The present chapter deals with a few essentials related to society and to knowledge about society. These will enable us to broadly sketch the wider significance of classical-Keynesian political economy. The fact that essentials are dealt with is crucial. The starting point is not provided by real existing societies about which generalizations are made. Instead we start with sets of principles which are supposed to reflect different visions of the essence of man and of society. For example, the liberal social scientist will consider the individual as primary and social phenomena as derived and secondary, and vice versa for the social scientist adhering to the socialist vision.
Starting from the definition of the social state of affairs, or the social, the problem of institutions and behaviour is sketched. Subsequently, some implications of specific social philosophies for the respective systems of social science are set forth. The relationship between ethics and economics is dealt with briefly. Here, the notion of alienation, which links the positive to the normative, is of particular importance. Finally in this section a few suggestions are made on the issues of determinism, free choice and causality.

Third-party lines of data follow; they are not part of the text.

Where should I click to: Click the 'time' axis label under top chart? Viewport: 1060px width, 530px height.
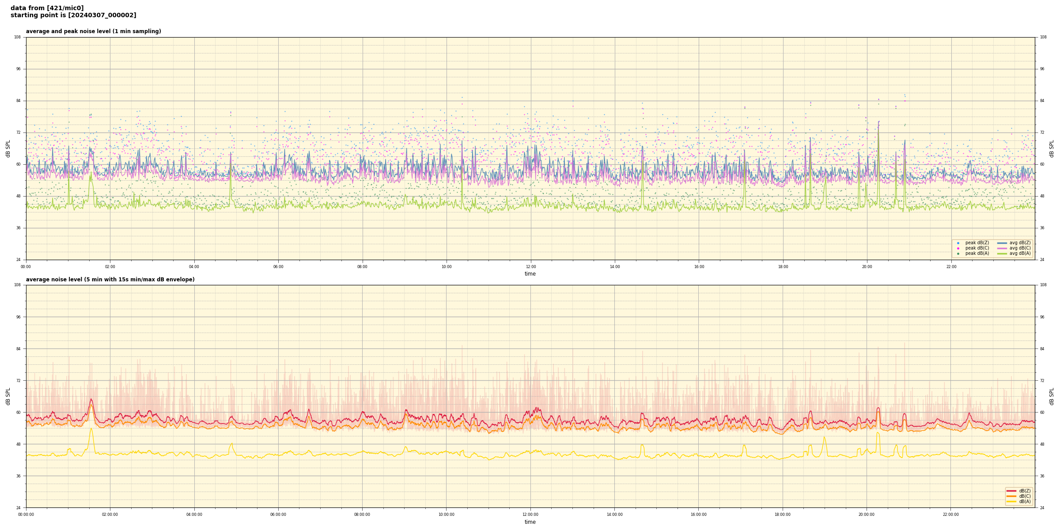530,274
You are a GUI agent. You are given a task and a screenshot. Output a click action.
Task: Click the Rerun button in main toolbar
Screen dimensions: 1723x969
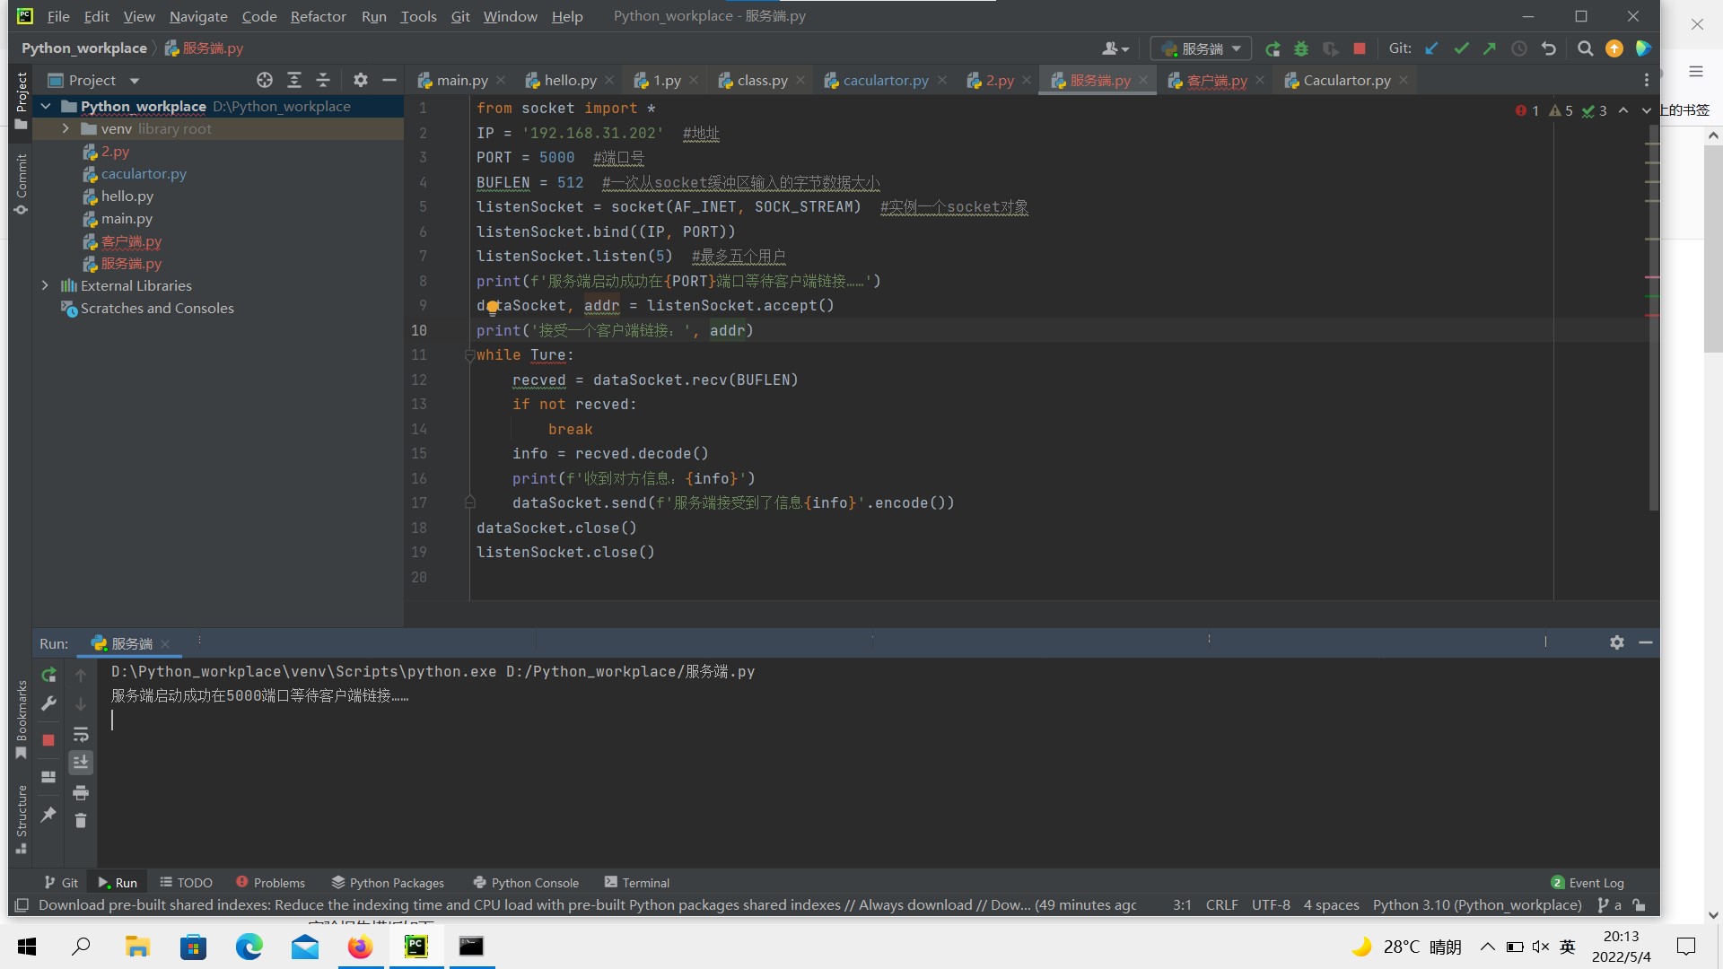click(x=1273, y=48)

The second section starts with some remarks on the nature of knowledge in the social sciences, broadly based on Keynes's Treatise on Probability (1971c). Subsequently, the importance of the vision for theoretical approaches is stressed. The section closes with some remarks on the relationship between ethics and knowledge.
Society and individuals
Defining ‘the social’
Whether made explicit or not, all systems of social science, and indeed all social theories, rest on a social philosophy.